Using AI to improve security

robberAI has found its way into many walks of life, but one of the more interesting areas is in cyber security.  Fujitsu and the University of Electro-Communications are working on algorithms that help with the security of its systems.

The creation of water-tight security plans have traditionally been the preserve of experts who can call upon many years of experience.  There has been a gradual introduction of game theory into the mix however, but the very nature of this meant it was often limited to local issues rather than city-wide as data processing becomes a limiter.

The researchers believe they may have cracked the nut however, with their algorithm able to plan 20 times faster for a 100 node challenge and a whopping 500 times faster for a 200 node challenge.  Even that’s relatively small scale however, as a city the size of Tokyo would have more in the region of 200,000 nodes, which the algorithm can crack in five minutes, versus several days for the previous approaches.

Smarter security

The project initially has more constrained ambitions however, and was born out of a desire to better understand how security in enclosed spaces such as airports and railways can be improved.  The theory was that if we know the escape routes of a criminal, we can better control crime in an environment.

Suffice to say, doing this in such complex environments can require huge resources, so the team turned to AI to better optimize the resources they did have.

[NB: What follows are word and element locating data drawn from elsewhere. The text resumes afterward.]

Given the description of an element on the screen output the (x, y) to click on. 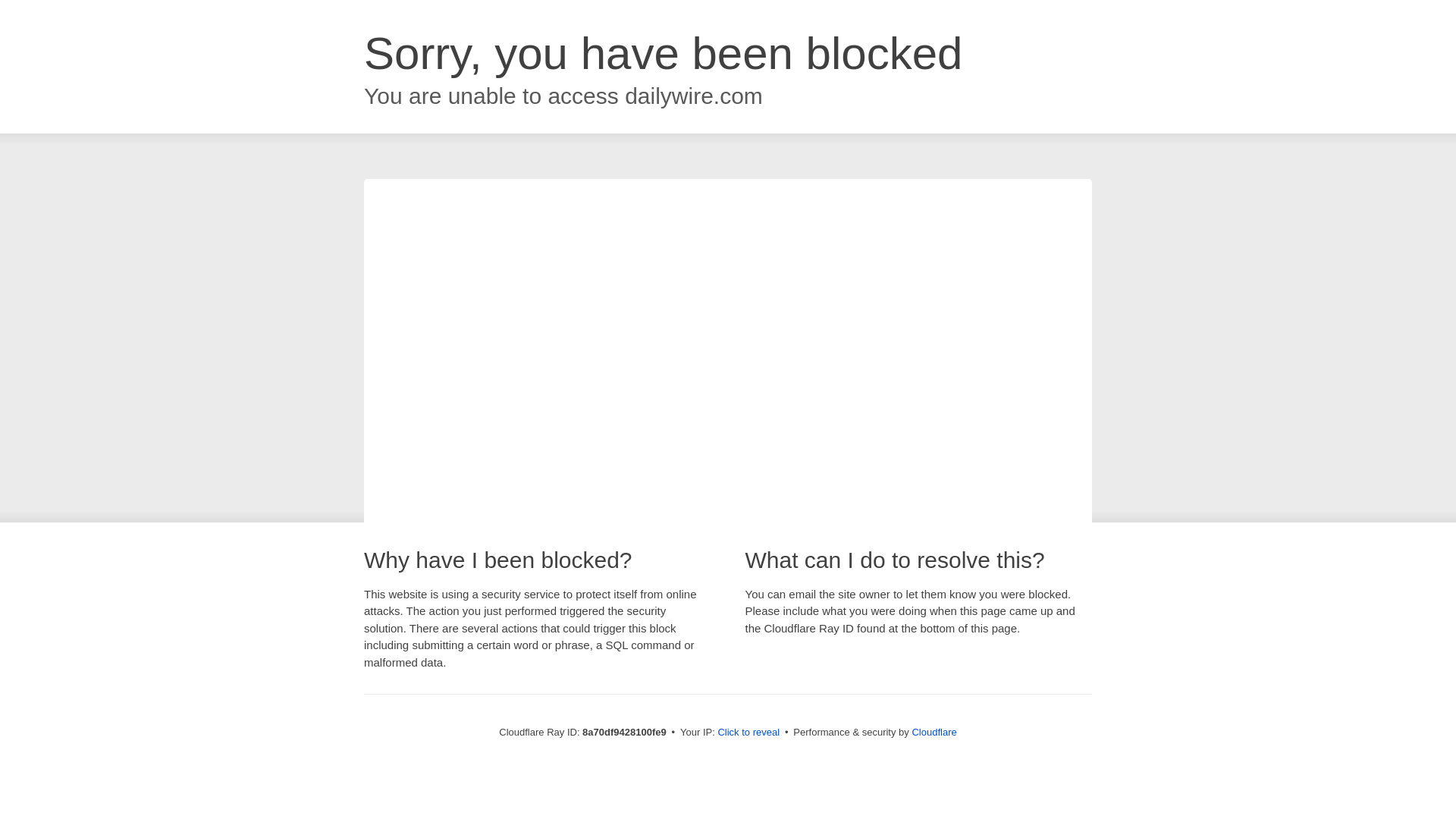
Click to reveal (747, 732)
Cloudflare (933, 731)
Given the description of an element on the screen output the (x, y) to click on. 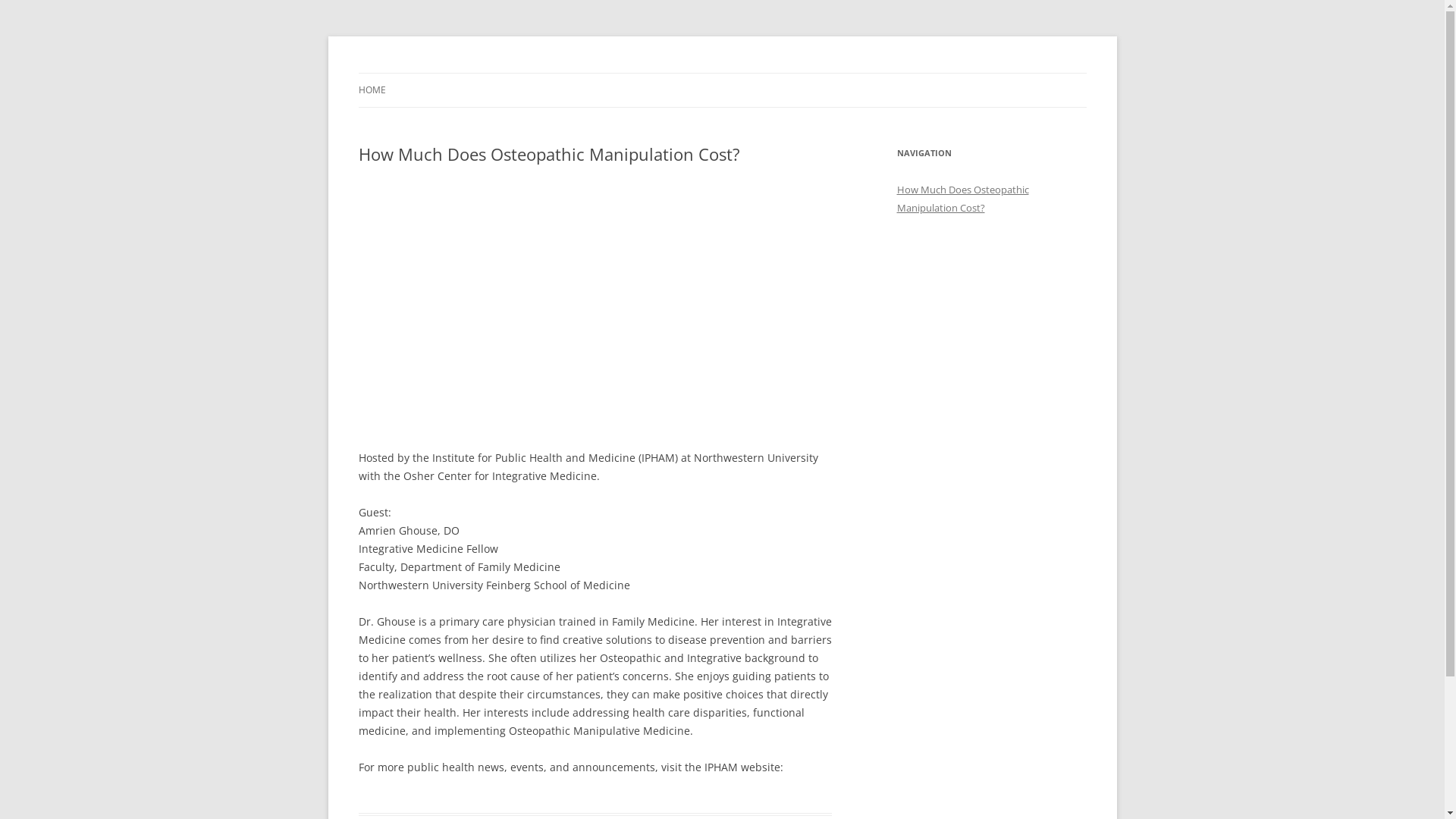
Skip to content Element type: text (721, 72)
How Much Does Osteopathic Manipulation Cost? Element type: text (962, 198)
HOME Element type: text (371, 89)
Chickenpox Vaccine For Adults Element type: text (507, 72)
Given the description of an element on the screen output the (x, y) to click on. 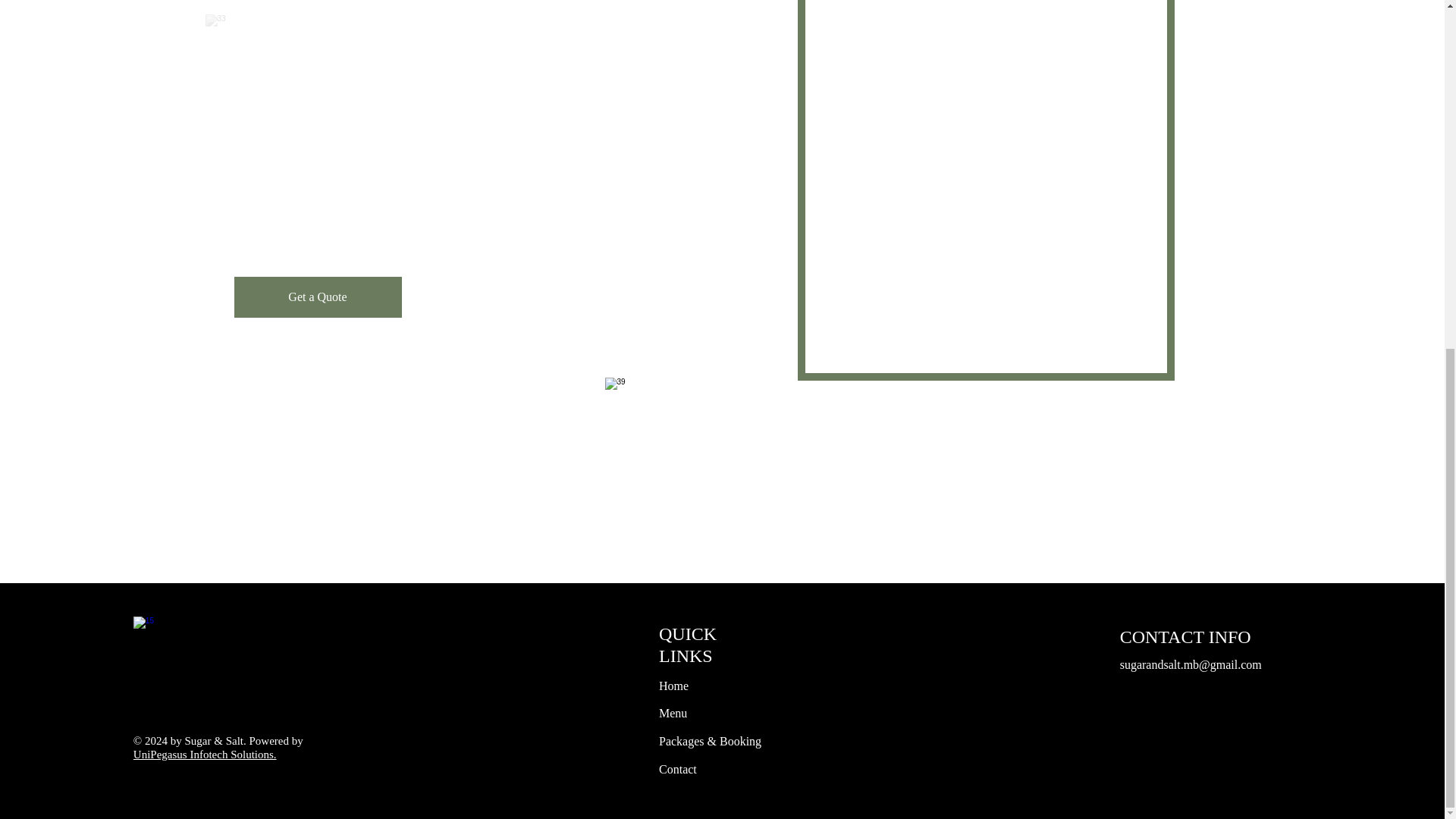
Get a Quote (316, 296)
Menu (673, 712)
Contact (678, 768)
Home (673, 685)
UniPegasus Infotech Solutions. (204, 754)
Given the description of an element on the screen output the (x, y) to click on. 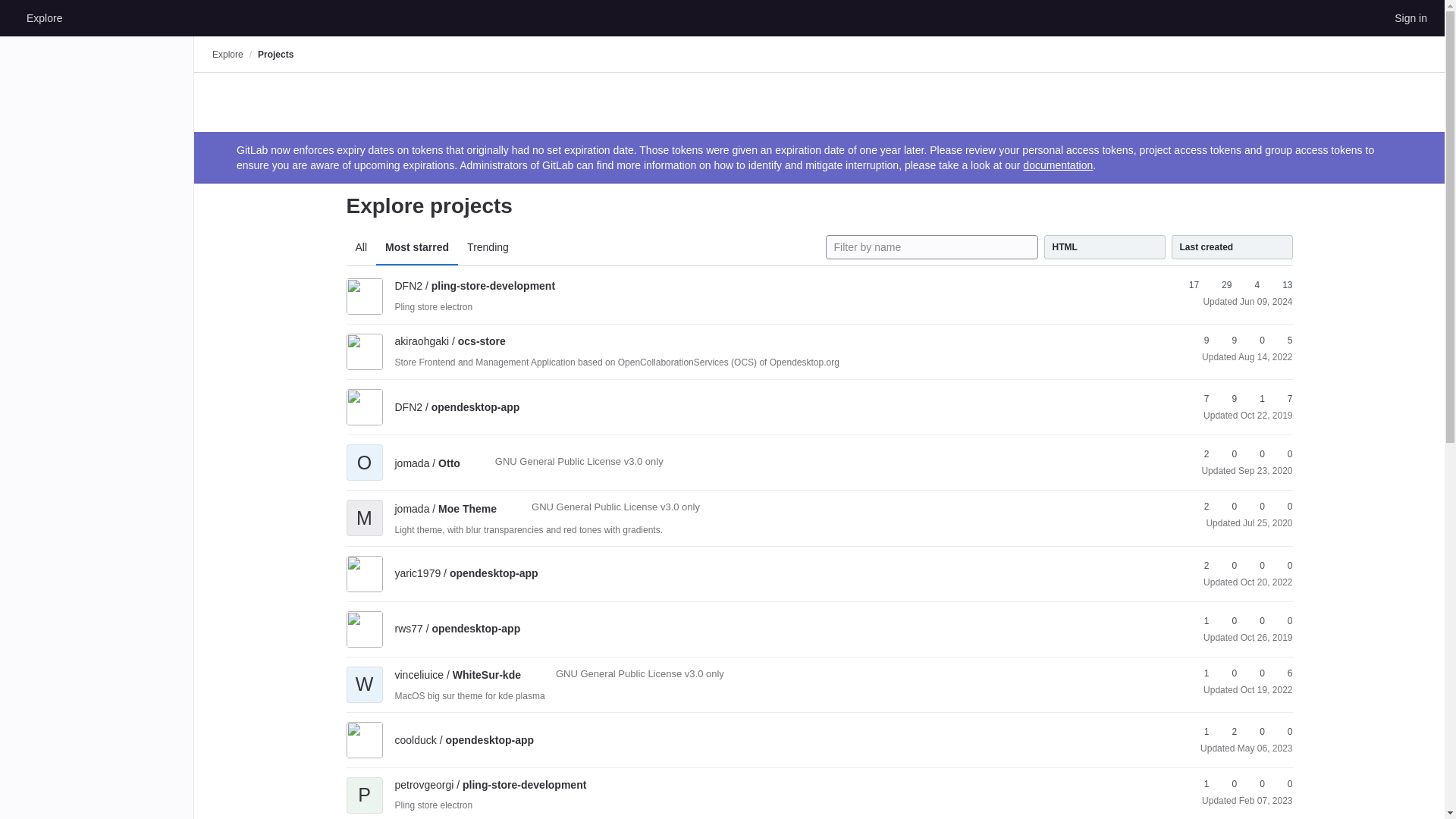
pling-store-development (474, 285)
Explore (44, 17)
Merge requests (1249, 284)
Forks (1226, 340)
Merge requests (1255, 340)
Issues (1283, 340)
documentation (1058, 164)
ocs-store (449, 340)
Issues (1280, 284)
Projects (275, 54)
Stars (1186, 284)
Trending (488, 247)
Stars (1200, 340)
Jun 9, 2024 11:41am (1266, 301)
Forks (1219, 284)
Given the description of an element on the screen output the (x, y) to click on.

It forms part of an interesting trend in using AI to improve security.  For instance, I wrote earlier this year about a new Norwegian based project that is using facial recognition technology in airports.  The idea is that rather than going through exhaustive security checks, the technology scans the faces of people inside the airport and automatically runs a security check on them.

Or you have the British start-up that’s using machine learning to do a similar thing inside stores.  They’re tapping into the CCTV footage captured by a retailer and using machine learning to identify criminal behaviors before the individual has left the store.

It’s part of a growing movement to make crime fighting smarter and helping law enforcement agencies make sense of the mountains of data at their disposal.  As systems get more intelligent, it seems to be a trend that will only intensify.

Fujitsu plan to roll out their product commercially sometime in 2017, and it will be fascinating to see how this, and other products fare.